Data listing:
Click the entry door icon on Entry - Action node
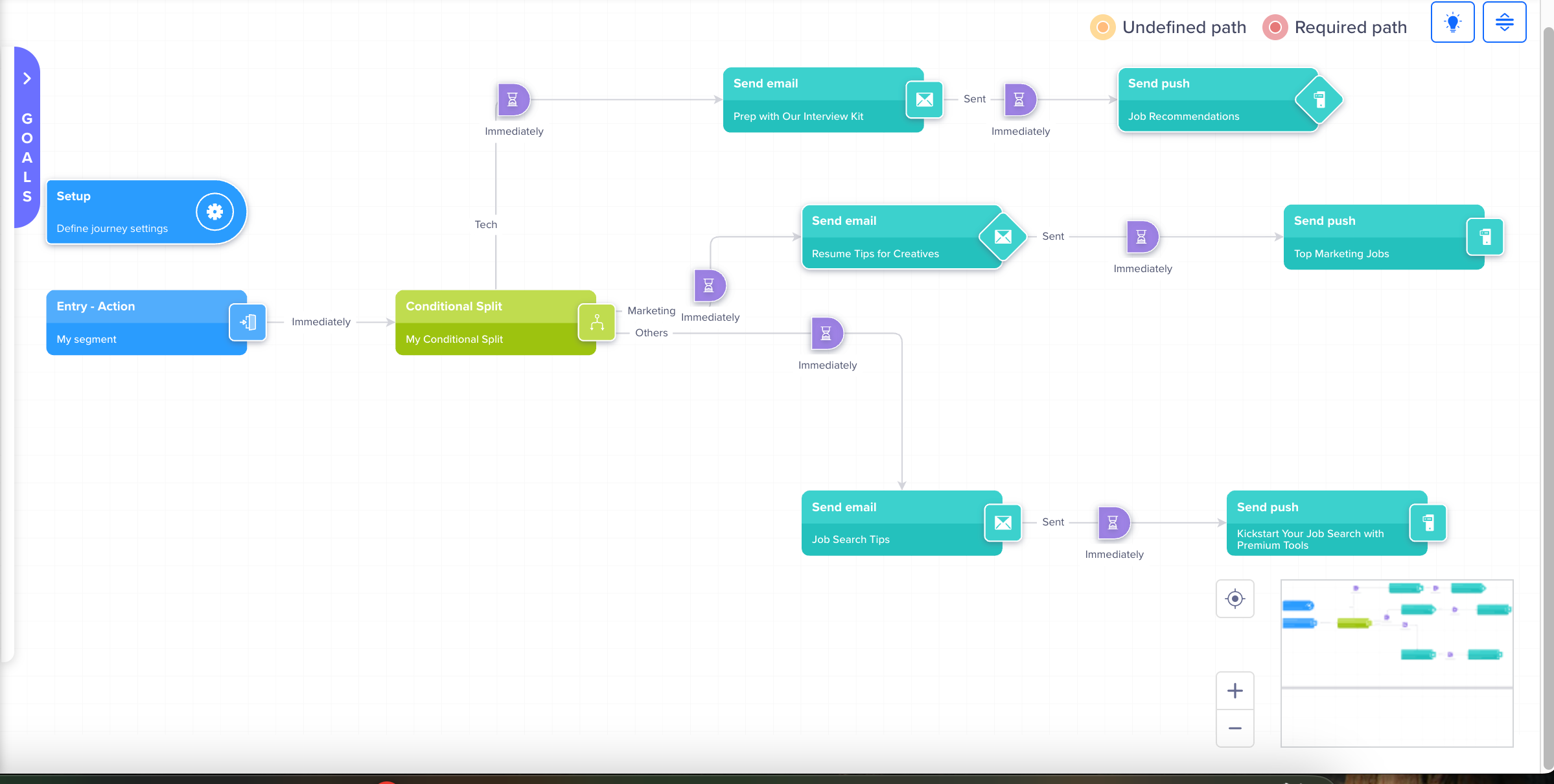This screenshot has height=784, width=1554. 248,322
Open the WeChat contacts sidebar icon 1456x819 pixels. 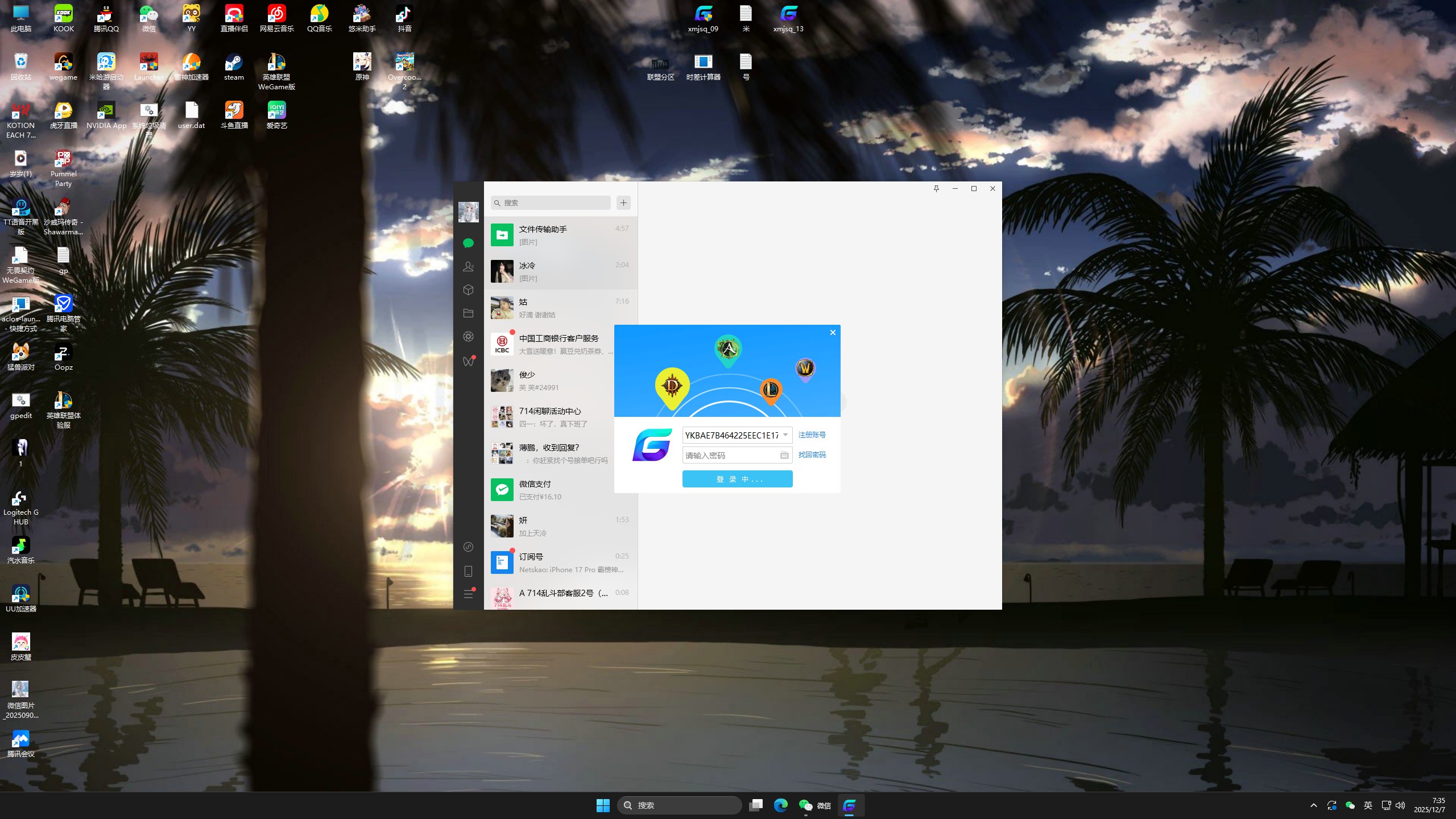[x=468, y=266]
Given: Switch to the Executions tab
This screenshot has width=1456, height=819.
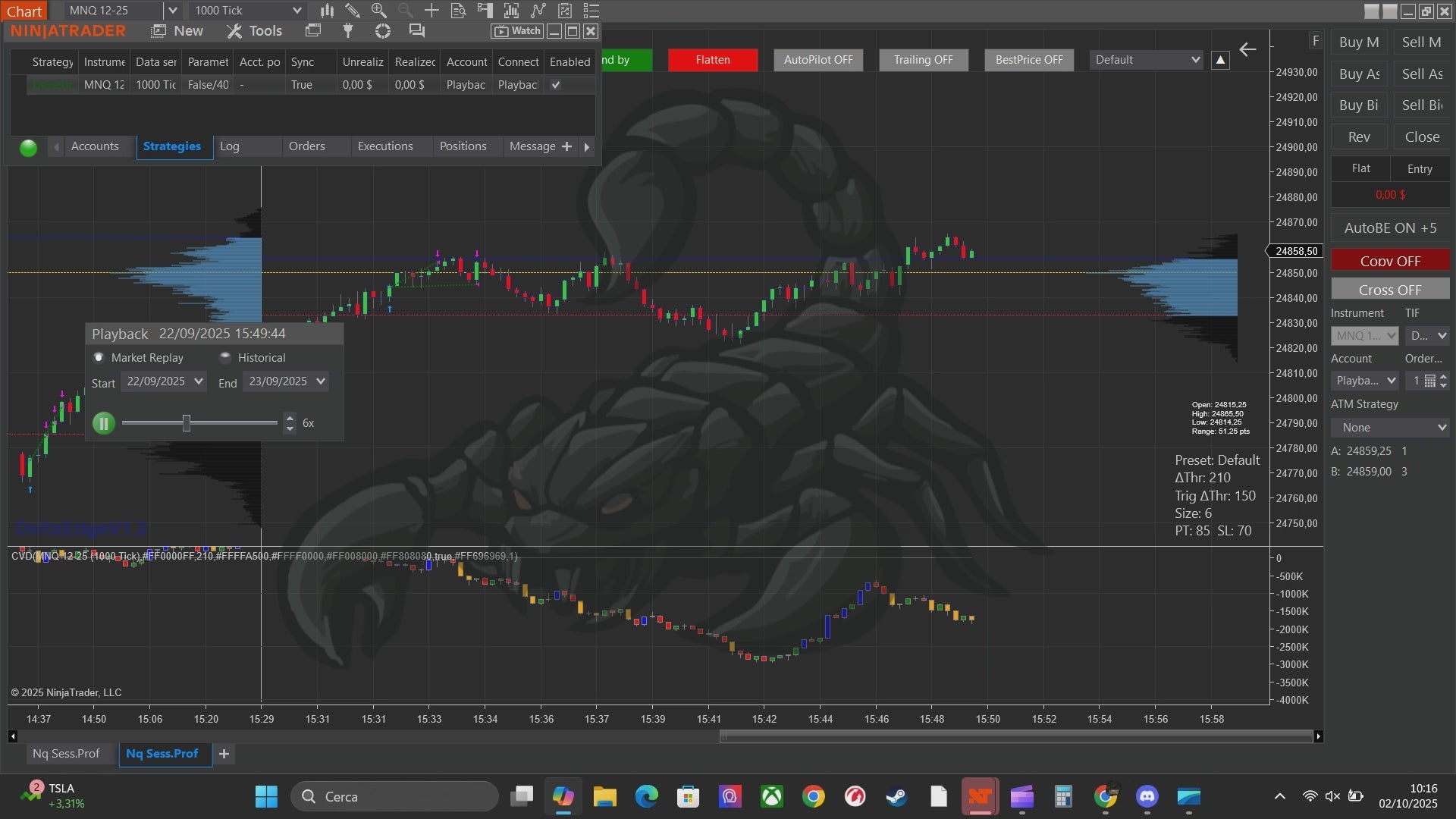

Aim of the exercise: Nothing but the lines from the line with "Given: Switch to the Executions tab" through the last line of the listing should be copied, exactly and with both ends kept. Leave pictures out.

Written solution:
Given: Switch to the Executions tab
This screenshot has width=1456, height=819.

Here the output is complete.